# [WORK ORDER A]
From the blog post on campus life, reproduce the passage starting at "8. Just being" and ending at "with college campuses.".
# [WORK ORDER B]
In the blog post on campus life, how far would the writer probably have to drive to hear live classical music if it weren't for the college?
# [WORK ORDER C]
According to the blog post on campus life, why does the writer do more than the minimum, such as often working on Saturdays?

Top of TEXT SECTION

8. Just being a part of campus. I think I wrote before about how I'm a professor's kid, how I've always at least marginally been associated with college campuses.

They are places I feel comfortable. They are places where I know who I am, and I don't feel like I have to play some fake role - I've been in other situations where I felt like I couldn't really be myself, people wouldn't accept me, because I was too far off the continuum that was considered OK for that milieu.

But on campus, I can be my somewhat-weird self. (And I'm actually not all that weird in the grand scheme of things. I mentioned Miss Marple before? Well, I'm Miss Marple weird in a world where there can be people who are Hunter Thompson weird, or Howard Hughes weird. I'm weird but I'm COZY weird. People tend to trust me and tend to open up to me because I guess I'm kind of dumpy and nonthreatening.

9. Opportunities to do just fun random stuff. There are regularly plays on campus. And concerts. And art shows. And they offer continuing-education classes.

Now, granted: city dwellers will go "huh? How's that stuff so special?" But when you live in a small area - a small rural area - if there's not a university, you don't have the same options. If it weren't for my college, I'd probably have to drive an hour and a half to the nearest big city to hear live classical music. I probably wouldn't have the opportunity to learn German in the evenings, or ceramics, or aqua kickboxing. (Someday. Someday I will take that aqua kickboxing class. It doesn't work with my schedule now but I so want to take it).

There are also campus clubs: a chemistry club and a ceramics club and an outings club (outings-trips. Not the other kind of outings that have become fashionable these days). And faculty have the opportunity to contribute and take part in the various clubs as their interest dictates. (Again: city-dwellers also have these options. But in the town where I live, the university-offered options are IT. There is nothing comparable offered through the town).

10. Flexibility of schedules. It's not a 9 to 5 thing. It's an 8 to 3 thing, or some days an 8 to 7 thing but with a couple hours off in the middle of the day, or a noon to six thing...and if you're done with your teaching and office hours and you don't have any research that's holding you in your office, you can take off in the middle of the afternoon and no one says "boo." As long as you get your work done, your hours are your own.

And you know? I know far too many people who work - or worked in the past - as receptionists and stuff, and they were basically told, "You need to sit here from 8:30 am until noon, and then from 12:30 until 4:30. And if it's a slack time, you will just sit here - if you are reading a book or knitting or doing your nails, it will look too unprofessional if someone walks in." And you know? That would very rapidly drive me insane - sitting at a desk 8 hours a day, with nothing to relieve the slack times other than perhaps a bit of computer solitaire. (At least one person I knew - her company blocked most internet sites so even surfing was forbidden).

And yeah, I work weekends quite often - or at least Saturdays - but that's my choice. I do more than "minimum" or more than "just competent" because I care about what I do and I enjoy doing as gooda job at it as I can. And frankly, some days, it's such fun to sit down at my desk to try to interpret data results, or to try and figure out a new and different lab exercise to do with my class, that it doesn't seem like work at all.

2 comments:

Shannon C. said...

Thanks Ricki! I needed to hear BOTH sides of the story. As a prat-time prof. I have some limited idea of how it is, but I also know we don't get the full assault of the good and bad like the full-timers do. It is a whole different world.

I will let you know what I decide, when I decide.

Shannon C. said...

That should read part-time...not prat-time! Yikes!

Bottom of TEXT SECTION
Top of INFORMATION GIVEN

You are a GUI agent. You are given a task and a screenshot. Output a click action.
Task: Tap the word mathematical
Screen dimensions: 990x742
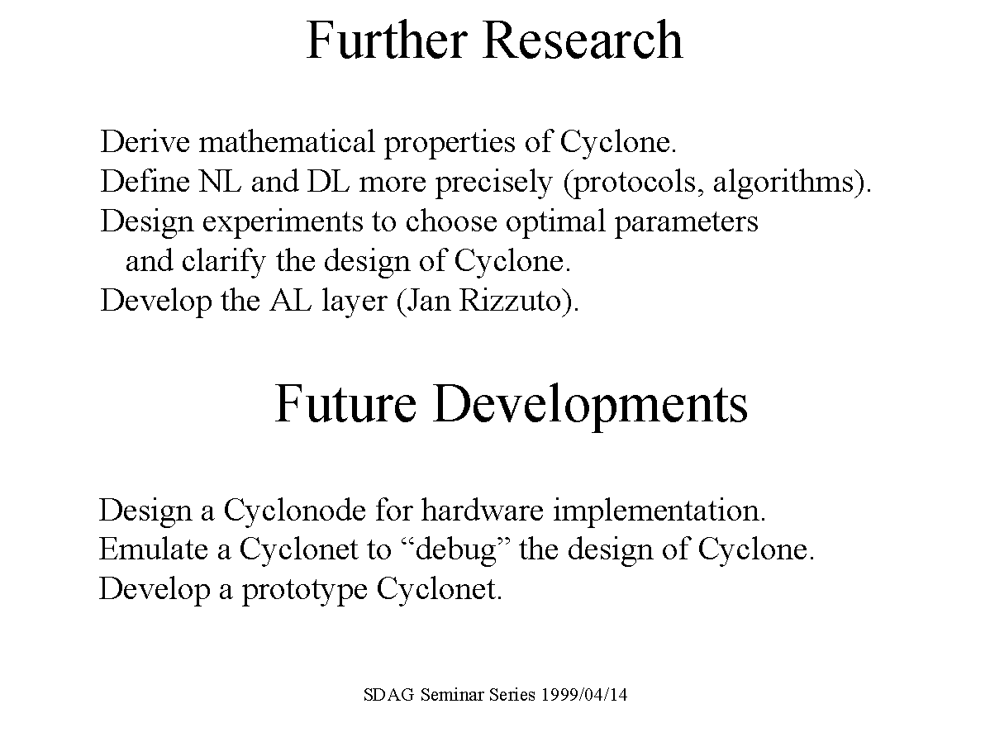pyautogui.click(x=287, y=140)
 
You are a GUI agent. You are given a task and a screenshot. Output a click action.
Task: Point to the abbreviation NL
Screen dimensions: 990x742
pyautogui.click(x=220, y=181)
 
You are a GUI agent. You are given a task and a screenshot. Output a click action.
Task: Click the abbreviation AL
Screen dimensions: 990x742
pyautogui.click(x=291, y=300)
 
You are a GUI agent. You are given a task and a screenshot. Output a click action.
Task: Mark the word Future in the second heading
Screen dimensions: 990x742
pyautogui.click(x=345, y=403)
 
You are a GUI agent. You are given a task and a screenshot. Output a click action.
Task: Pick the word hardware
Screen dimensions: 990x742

Bottom of INFORMATION GIVEN
Top of INFORMATION GIVEN

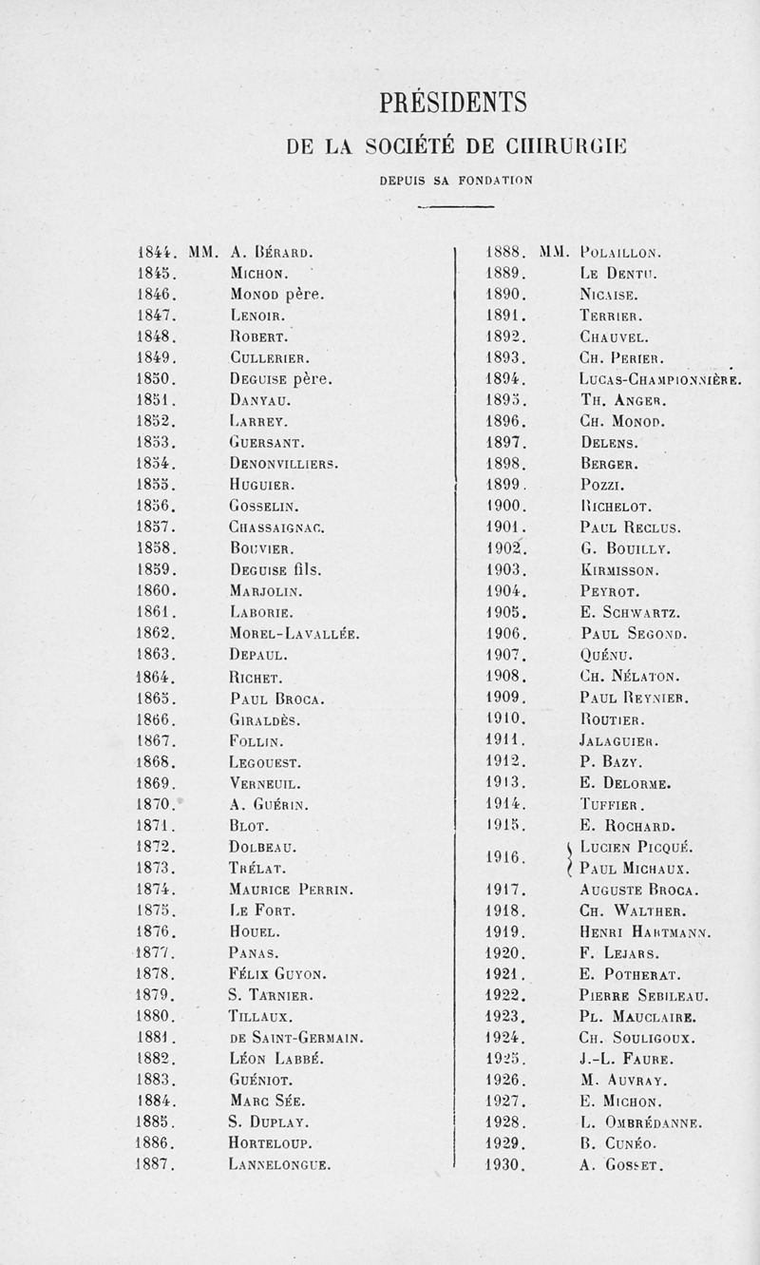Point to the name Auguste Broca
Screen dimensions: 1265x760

Bottom of INFORMATION GIVEN

# [OUTPUT A]
8. Just being a part of campus. I think I wrote before about how I'm a professor's kid, how I've always at least marginally been associated with college campuses.

# [OUTPUT B]
About an hour and a half, to the nearest big city.

# [OUTPUT C]
It is the writer's choice, because they care about what they do and enjoy doing as good a job as they can. Some days, interpreting data results or working out a new lab exercise is so much fun that it doesn't seem like work at all.